-- START Entries supplied --
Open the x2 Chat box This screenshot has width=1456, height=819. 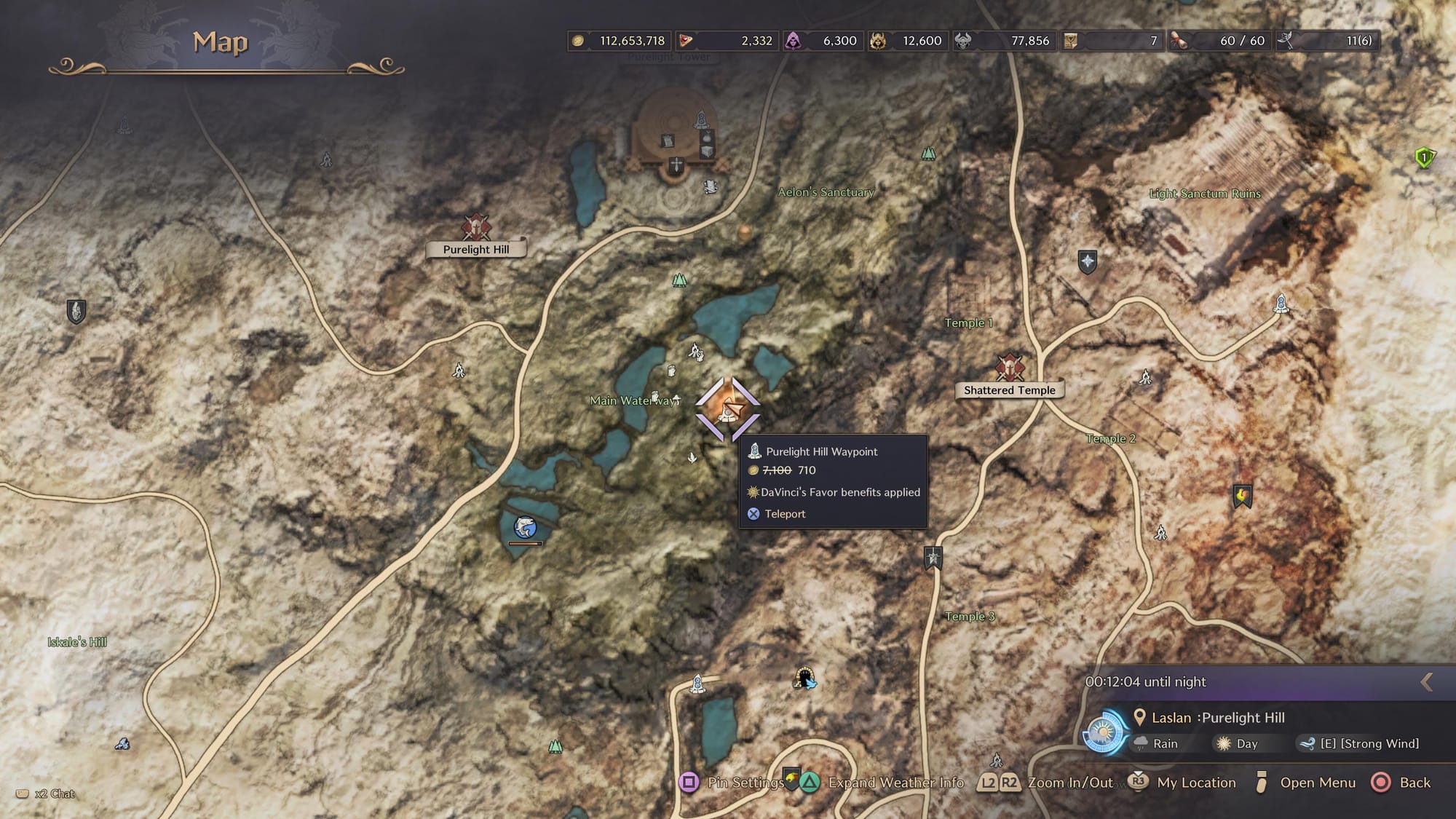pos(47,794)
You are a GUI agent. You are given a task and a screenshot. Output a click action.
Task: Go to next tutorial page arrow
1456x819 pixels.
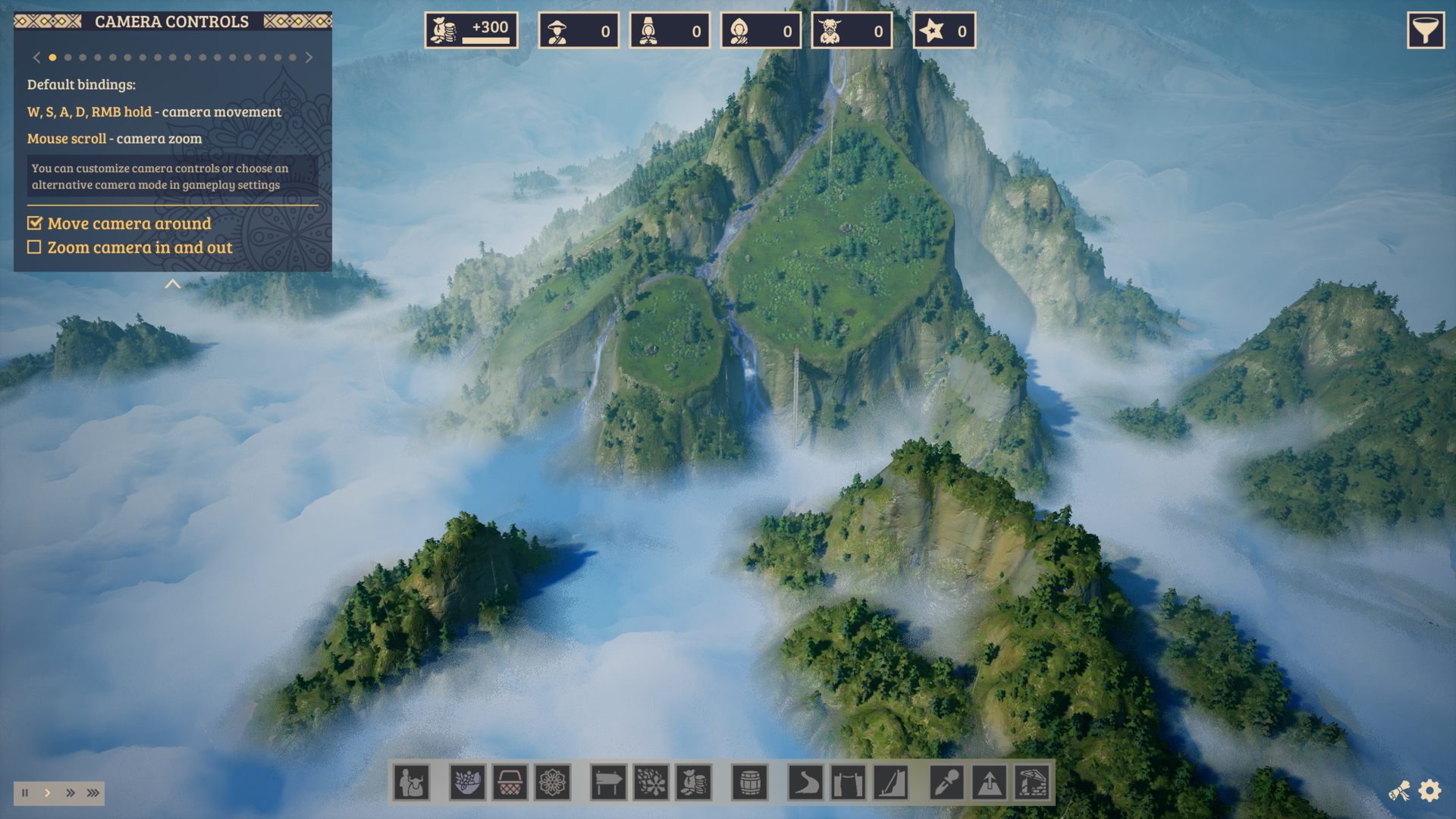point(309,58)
-- END Entries supplied --
Pull out the portion of the entries that begins with the line containing "You are a GUI" and continues through the end of the entries, reproducing each line verbatim. Leave the pictures out of your answer.

You are a GUI agent. You are given a task and a screenshot. Output a click action.
Task: Go to next tutorial page arrow
1456x819 pixels.
point(309,58)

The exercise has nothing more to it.